### Supplied text
Directions for Sous-Chefs for Max and Day's wedding






photography by Aaron Delesie



Many people have asked me for my recipes from events and what the production looks like for an event. These recipes may seem a little cryptic to non-professional cooks. But this is the exact email I sent to my sous-chefs before Max and Day's wedding. We usually don't cook from recipes. We cook from ingredients or just making the food taste how we think it would be good. Most caterers and cooks seem to do it that way. For those of you who are interested I thought you'd enjoy the menu and notes. There are some recipes that do have measurements so those will be easier to follow.


Rayo and Ana,
I just wanted to give you a head start. I'll print copies for each of you to have for prepping and for kitchen. I know it is going to be crazy busy getting ready for this one, so I thought it would help if I gave you the ingredients ahead of time. I may even type up the prep list now:-)
Thanks!
Maili
Ingredient/Recipe list for Max and Day’s Menu
August 16th, 2008
special food notes: 4 kids (make pasta and quesadillas),
1 nut allergy (no crust on lamb)
approx 15 vegetarians, approx 4 don’t eat fish. Make tofu with onions, lentils and chimichurri sauce for vegetarians. Grilled fish for those that don’t eat lamb
BRANFORD SCREW
lemon, lime and orange juice
mint
turbinado sugar simple syrup
Maker’s Mark Bourbon
Pelligrino
note: we will also be making non-alcoholic lemonade to go in mason jars before the
wedding. And we will make orange water and cucumber water to go in jars.
CHORIPAN
Baguette or some kind of bread
sausages (grilled)

Dataset excerpt:
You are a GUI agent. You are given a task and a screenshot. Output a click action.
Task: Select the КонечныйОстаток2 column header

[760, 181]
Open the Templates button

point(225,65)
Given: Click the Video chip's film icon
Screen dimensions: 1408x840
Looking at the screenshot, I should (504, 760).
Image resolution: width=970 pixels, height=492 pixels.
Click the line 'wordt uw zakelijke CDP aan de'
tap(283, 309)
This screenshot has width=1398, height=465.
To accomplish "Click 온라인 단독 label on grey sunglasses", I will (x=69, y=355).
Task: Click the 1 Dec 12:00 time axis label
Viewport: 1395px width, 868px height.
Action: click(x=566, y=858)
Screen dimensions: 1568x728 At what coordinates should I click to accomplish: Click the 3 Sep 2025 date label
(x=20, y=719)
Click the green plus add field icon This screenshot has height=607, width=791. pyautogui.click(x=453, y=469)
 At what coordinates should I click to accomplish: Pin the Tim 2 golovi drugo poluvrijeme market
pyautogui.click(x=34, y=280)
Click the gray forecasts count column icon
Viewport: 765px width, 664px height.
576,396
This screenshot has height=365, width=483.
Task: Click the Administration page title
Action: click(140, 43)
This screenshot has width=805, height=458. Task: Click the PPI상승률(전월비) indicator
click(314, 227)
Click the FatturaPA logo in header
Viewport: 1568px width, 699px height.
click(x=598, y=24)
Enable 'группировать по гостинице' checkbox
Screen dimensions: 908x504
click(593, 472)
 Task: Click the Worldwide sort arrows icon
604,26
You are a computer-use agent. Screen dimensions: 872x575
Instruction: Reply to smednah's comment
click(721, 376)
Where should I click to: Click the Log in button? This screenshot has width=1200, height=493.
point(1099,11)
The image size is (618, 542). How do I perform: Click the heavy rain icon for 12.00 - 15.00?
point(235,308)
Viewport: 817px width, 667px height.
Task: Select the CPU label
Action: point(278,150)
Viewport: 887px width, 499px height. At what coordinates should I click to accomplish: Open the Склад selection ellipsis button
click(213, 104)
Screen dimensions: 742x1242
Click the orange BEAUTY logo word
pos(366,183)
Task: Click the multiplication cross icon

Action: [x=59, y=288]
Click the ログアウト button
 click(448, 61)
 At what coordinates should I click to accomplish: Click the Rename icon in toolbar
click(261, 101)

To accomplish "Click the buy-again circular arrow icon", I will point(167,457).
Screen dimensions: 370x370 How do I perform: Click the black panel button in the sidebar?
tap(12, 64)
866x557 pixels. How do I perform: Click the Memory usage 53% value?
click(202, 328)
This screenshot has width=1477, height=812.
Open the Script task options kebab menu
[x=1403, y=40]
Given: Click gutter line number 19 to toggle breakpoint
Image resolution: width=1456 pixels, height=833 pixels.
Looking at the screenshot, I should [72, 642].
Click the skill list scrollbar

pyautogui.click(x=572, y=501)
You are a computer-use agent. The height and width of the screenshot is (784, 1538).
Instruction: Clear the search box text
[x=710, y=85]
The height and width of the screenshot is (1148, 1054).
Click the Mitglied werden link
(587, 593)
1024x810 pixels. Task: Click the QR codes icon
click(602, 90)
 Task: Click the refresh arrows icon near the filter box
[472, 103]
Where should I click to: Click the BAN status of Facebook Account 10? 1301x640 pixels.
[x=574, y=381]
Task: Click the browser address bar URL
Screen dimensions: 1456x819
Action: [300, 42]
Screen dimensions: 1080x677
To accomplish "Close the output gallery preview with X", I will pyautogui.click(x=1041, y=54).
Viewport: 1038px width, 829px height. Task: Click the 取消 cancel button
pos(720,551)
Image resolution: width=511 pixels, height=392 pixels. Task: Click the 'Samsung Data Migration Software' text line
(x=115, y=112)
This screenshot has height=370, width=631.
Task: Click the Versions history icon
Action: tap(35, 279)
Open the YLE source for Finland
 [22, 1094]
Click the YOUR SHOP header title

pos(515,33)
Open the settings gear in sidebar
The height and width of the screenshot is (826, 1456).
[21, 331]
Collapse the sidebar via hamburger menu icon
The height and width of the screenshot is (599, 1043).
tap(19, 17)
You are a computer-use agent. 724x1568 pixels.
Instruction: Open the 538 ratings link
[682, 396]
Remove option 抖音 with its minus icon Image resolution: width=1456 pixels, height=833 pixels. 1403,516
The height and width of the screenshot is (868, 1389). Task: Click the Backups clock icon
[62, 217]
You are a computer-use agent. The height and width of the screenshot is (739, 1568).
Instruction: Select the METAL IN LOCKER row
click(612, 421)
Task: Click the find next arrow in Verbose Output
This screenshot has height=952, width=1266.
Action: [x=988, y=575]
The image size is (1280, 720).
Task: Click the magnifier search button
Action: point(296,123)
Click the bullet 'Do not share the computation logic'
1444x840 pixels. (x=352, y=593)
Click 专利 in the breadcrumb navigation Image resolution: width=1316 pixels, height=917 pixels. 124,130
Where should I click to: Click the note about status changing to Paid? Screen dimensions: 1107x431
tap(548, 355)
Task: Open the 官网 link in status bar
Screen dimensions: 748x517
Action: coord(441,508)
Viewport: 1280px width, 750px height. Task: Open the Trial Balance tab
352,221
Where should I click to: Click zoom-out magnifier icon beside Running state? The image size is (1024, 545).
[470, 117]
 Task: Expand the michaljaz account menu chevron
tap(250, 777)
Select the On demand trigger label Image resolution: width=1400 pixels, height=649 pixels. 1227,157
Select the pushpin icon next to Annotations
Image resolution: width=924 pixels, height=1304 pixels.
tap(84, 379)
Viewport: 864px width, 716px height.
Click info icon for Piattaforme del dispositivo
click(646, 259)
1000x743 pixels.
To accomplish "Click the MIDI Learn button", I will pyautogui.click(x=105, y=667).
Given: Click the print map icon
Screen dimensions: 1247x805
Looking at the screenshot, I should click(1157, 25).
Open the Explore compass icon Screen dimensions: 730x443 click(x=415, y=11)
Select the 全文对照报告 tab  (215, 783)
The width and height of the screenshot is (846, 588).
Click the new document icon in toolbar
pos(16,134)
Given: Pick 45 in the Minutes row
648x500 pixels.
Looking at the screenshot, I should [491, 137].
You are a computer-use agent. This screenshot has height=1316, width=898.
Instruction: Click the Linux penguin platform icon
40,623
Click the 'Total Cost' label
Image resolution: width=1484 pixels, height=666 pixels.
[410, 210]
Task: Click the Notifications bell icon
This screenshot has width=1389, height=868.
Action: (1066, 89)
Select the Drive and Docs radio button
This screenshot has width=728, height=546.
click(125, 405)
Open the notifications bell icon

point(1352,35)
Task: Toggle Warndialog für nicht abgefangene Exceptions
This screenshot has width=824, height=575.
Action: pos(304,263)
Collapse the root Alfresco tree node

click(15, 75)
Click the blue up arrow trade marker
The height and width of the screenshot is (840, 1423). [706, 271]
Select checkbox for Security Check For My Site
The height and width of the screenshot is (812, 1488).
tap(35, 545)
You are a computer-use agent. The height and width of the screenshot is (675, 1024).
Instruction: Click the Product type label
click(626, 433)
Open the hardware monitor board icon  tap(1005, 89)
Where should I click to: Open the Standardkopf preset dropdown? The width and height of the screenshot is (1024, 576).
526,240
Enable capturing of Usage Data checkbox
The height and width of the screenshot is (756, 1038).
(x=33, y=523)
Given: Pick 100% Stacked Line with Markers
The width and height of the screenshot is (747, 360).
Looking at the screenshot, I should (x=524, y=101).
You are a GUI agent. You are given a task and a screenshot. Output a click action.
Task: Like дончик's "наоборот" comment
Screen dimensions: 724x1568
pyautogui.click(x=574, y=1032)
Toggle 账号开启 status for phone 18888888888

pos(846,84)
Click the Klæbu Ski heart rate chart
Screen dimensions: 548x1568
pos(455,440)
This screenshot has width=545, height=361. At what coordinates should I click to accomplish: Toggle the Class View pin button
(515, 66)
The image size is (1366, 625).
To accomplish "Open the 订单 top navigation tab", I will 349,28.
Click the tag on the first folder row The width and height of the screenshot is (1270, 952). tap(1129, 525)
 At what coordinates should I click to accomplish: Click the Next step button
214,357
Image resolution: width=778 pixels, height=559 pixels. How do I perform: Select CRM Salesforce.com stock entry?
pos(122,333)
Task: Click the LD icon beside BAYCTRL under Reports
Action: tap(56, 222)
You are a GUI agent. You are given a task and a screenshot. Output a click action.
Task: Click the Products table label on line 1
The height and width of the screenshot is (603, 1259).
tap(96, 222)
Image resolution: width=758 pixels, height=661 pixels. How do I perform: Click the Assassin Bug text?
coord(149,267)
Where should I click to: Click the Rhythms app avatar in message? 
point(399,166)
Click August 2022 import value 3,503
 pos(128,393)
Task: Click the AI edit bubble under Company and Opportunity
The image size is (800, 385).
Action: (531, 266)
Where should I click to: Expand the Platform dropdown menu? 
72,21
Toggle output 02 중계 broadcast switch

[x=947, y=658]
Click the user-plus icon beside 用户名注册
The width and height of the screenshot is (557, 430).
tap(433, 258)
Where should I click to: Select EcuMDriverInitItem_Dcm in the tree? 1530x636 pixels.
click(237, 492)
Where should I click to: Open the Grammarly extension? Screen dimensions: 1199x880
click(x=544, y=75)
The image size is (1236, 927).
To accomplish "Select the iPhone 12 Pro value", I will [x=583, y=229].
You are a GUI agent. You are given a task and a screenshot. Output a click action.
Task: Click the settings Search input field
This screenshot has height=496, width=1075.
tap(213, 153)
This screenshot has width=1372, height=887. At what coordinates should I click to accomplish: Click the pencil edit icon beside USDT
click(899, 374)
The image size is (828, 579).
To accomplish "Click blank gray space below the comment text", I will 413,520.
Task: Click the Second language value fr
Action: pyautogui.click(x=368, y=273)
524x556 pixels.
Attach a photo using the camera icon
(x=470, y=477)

### List of tasks
1) List every ingredient given for the Branford Screw in the wedding menu text.
2) Please rewrite the paragraph of the wedding menu text that begins "Many people have asked me" as a short bulleted list that keeps its main facts.
3) According to the wedding menu text, what food should be made for the four kids?
The data is not needed for any of the work here.

### Responses to the exercise
1)
- Lemon, lime and orange juice
- Mint
- Turbinado sugar simple syrup
- Maker's Mark Bourbon
- Pelligrino

2)
- Many people have asked for the recipes from events and what event production looks like.
- This is the exact email sent to the sous-chefs before Max and Day's wedding.
- The recipes may seem a little cryptic to non-professional cooks.
- The cooks usually work from ingredients and taste rather than from recipes, as most caterers and cooks seem to do.
- The menu and notes are shared for interested readers.
- Some recipes include measurements and will be easier to follow.

3) Pasta and quesadillas.